No, that wouldn’t work as you are passing in an array without any parameters in the query to replace.
I don’t do very much real-world development work in anything at all (my current project uses a mix of VB and a business BASIC on an operating system you probably have never heard of), and I no longer have any live web-based projects. I’m semi-retired, and just here to learn about PHP, which the forum is very good for.
Okay thats very perfect, even the bindParam looks dirty and makes code lengthy, if it is same effect and protect SQL injection then is no need using it as @mabismad had pointed out
no doubt this forum is rich with loads of experience and things to learn, it has improved my development skill. but I want to perfect with PHP before moving deeply into JavaScript as everyone tends to be doing JavaScript this days but the language still rely on php for some server side function like adding to database.
For me, that would be too ambitious - as soon as I get through everything on PHP, someone comes along and brings out a new version* with more things to learn, like any other language. So I’d say the thing is to become “proficient” and then do your best to keep that way.
Keep reading up on this stuff - I felt quite smug because I started learning PHP from an old book which told me about all the old-style mysql library calls, but then I came on here and learned about PDO and didn’t fall into the trap of wasting too much time on the old (and at the time deprecated) functions. But then I’ve been happily using bindParam and the like since then, thinking it was a great way of doing it.
( * I know it’s probably not all that often, but with any language that’s under development it’s inevitable that things will change.)
1 Like
Modern development has moved away from using monolithic PHP CMSs and Frameworks to APIs and reactive front-end experiences. API development is typically done in Java, .NET, Python, and NodeJS not php. Most of the PHP you will come across these days is maintaining older legacy applications. Not the fun work of building brand new applications from the ground up.
That type of work is being done using much more modern, and robust languages and frameworks not php. Someone though does need to maintain all the php projects out there built on Wordpress, Drupal, Magento, Symfony, etc. I don’t consider that work fun at all but if that is your desire more power to you. Otherwise I wouldn’t recommend learning php.
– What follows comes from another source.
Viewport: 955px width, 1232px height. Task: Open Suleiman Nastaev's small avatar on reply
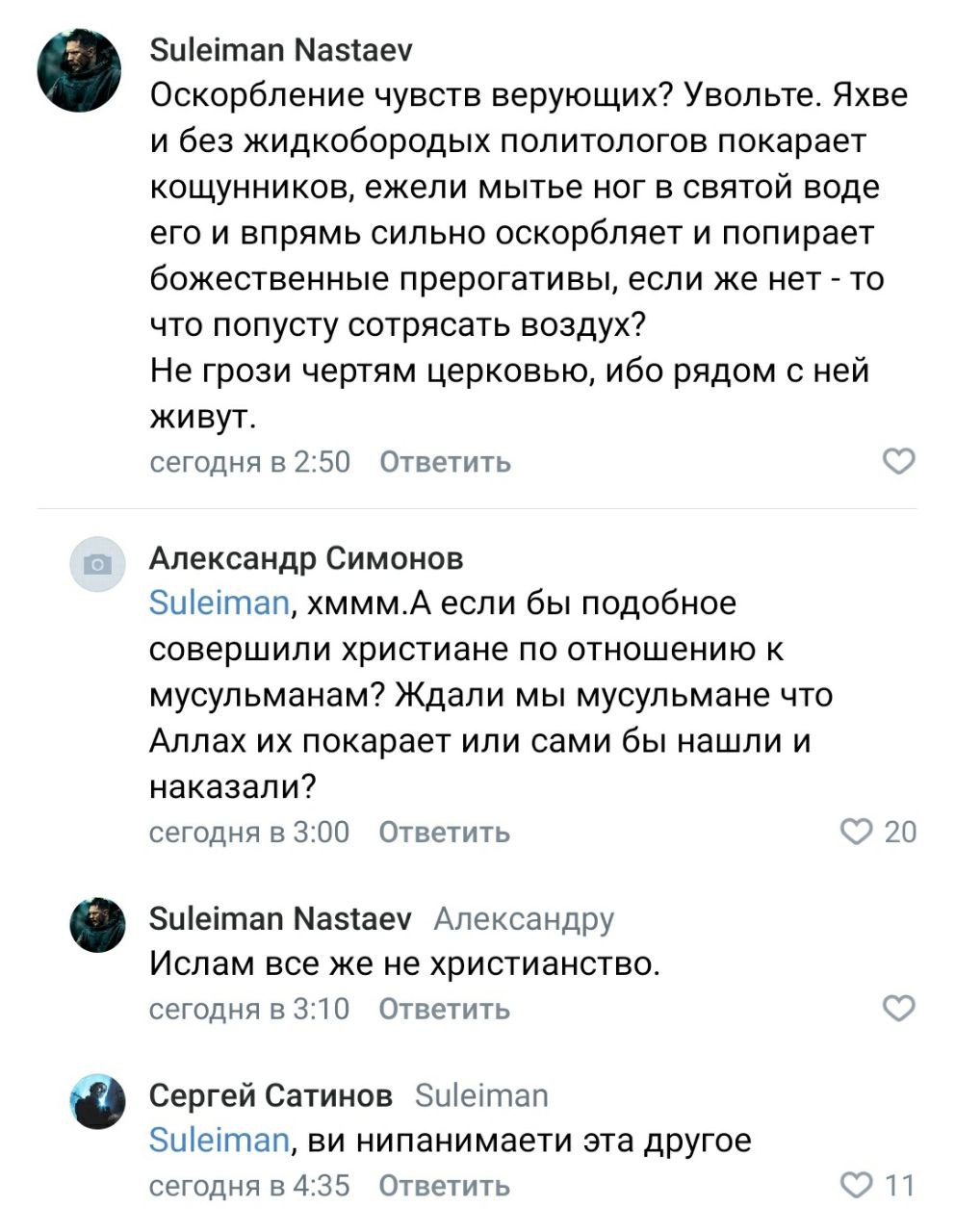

It’s far more useful to learn JavaScript since it can be used both on the client and server for modern development. Thats my opinion about php development these days which is why I ran away from it about 4 years ago now and have only been working on modern tech. You can easily be caught in a situation where options are limited with only php knowledge. Where as with javascript and node the possibilities, opportunities are really endless. I do see many php jobs but they are always for maintaining outdated code probably using some legacy CMS and that work is such a drag.
NodeJS, React, Angular those are really the technologies that lead to most opportunities developing modern web applications. NoSQL is another but people and companies have not been as quick to switch from relational databases to NoSQL solutions compared to programming languages and frameworks in the last decade. SQL is still used much more than some might of thought when NoSQL was a BIG trend.
1 Like
Thanks alot, I will try as much to become proffecient with PHP and It will be very easy to adapt to new updates and codes when they are released because I already have a clear knowledge about the language.
I started with mysql, then moved to mysqli and prepared, now am doing PDO with bindParam, i learnt PDO and prepared on this forum too.
Thanks alot but I just want to learn PHP as to gain a background knowledge of how things work, moreover PHP is the father of server side programming, and I think wordpress will still be using PHP till the next 50years.
But then i will learn more languages
This topic was automatically closed 91 days after the last reply. New replies are no longer allowed.